WHAT TO PRODUCE. Give every entry again, exactly.

SUPPLIED DATA.
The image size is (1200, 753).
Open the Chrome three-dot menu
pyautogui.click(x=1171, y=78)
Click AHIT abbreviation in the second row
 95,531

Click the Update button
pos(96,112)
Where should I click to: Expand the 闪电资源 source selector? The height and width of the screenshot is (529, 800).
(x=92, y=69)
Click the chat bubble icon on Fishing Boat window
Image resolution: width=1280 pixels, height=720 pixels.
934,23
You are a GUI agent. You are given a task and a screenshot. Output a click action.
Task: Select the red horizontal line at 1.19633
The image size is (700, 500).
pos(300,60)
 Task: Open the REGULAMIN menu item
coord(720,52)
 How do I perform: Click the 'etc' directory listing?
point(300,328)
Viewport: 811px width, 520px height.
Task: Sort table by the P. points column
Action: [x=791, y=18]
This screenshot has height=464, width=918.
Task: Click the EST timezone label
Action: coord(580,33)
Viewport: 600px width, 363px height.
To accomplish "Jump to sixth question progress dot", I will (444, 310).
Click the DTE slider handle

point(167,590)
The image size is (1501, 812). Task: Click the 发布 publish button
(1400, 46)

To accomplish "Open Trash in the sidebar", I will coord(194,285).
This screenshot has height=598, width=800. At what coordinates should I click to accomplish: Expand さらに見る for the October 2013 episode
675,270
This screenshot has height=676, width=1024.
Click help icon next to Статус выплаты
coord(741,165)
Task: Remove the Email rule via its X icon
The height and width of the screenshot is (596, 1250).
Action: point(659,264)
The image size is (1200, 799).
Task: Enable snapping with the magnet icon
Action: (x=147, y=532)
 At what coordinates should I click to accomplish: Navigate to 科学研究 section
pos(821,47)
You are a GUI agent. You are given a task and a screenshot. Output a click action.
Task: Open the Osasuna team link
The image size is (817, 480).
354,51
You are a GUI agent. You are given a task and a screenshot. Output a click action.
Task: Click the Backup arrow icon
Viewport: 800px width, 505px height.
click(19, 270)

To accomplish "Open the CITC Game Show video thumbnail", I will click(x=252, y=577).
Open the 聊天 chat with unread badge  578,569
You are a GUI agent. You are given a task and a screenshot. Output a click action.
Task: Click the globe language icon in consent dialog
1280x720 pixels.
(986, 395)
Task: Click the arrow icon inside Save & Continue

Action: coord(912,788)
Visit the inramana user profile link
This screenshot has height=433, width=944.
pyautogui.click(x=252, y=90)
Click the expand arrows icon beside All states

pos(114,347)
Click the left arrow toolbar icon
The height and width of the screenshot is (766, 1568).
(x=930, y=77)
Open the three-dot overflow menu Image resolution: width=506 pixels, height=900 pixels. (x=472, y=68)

TASK ANSWER.
The image size is (1200, 753).
Open the Chrome three-dot menu
pyautogui.click(x=1171, y=78)
Click AHIT abbreviation in the second row
 95,531

Click the Update button
pos(96,112)
Where should I click to: Expand the 闪电资源 source selector? The height and width of the screenshot is (529, 800).
(x=92, y=69)
Click the chat bubble icon on Fishing Boat window
Image resolution: width=1280 pixels, height=720 pixels.
934,23
You are a GUI agent. You are given a task and a screenshot. Output a click action.
Task: Select the red horizontal line at 1.19633
The image size is (700, 500).
pos(300,60)
 Task: Open the REGULAMIN menu item
coord(720,52)
 How do I perform: Click the 'etc' directory listing?
point(300,328)
Viewport: 811px width, 520px height.
Task: Sort table by the P. points column
Action: [x=791, y=18]
This screenshot has height=464, width=918.
Task: Click the EST timezone label
Action: coord(580,33)
Viewport: 600px width, 363px height.
To accomplish "Jump to sixth question progress dot", I will (444, 310).
Click the DTE slider handle

point(167,590)
The image size is (1501, 812). Task: Click the 发布 publish button
(1400, 46)

To accomplish "Open Trash in the sidebar", I will coord(194,285).
This screenshot has height=598, width=800. At what coordinates should I click to accomplish: Expand さらに見る for the October 2013 episode
675,270
This screenshot has height=676, width=1024.
Click help icon next to Статус выплаты
coord(741,165)
Task: Remove the Email rule via its X icon
The height and width of the screenshot is (596, 1250).
Action: point(659,264)
The image size is (1200, 799).
Task: Enable snapping with the magnet icon
Action: (x=147, y=532)
 At what coordinates should I click to accomplish: Navigate to 科学研究 section
pos(821,47)
You are a GUI agent. You are given a task and a screenshot. Output a click action.
Task: Open the Osasuna team link
The image size is (817, 480).
354,51
You are a GUI agent. You are given a task and a screenshot. Output a click action.
Task: Click the Backup arrow icon
Viewport: 800px width, 505px height.
click(19, 270)

To accomplish "Open the CITC Game Show video thumbnail", I will click(x=252, y=577).
Open the 聊天 chat with unread badge  578,569
You are a GUI agent. You are given a task and a screenshot. Output a click action.
Task: Click the globe language icon in consent dialog
1280x720 pixels.
(986, 395)
Task: Click the arrow icon inside Save & Continue

Action: coord(912,788)
Visit the inramana user profile link
This screenshot has height=433, width=944.
pyautogui.click(x=252, y=90)
Click the expand arrows icon beside All states

pos(114,347)
Click the left arrow toolbar icon
The height and width of the screenshot is (766, 1568).
(x=930, y=77)
Open the three-dot overflow menu Image resolution: width=506 pixels, height=900 pixels. (x=472, y=68)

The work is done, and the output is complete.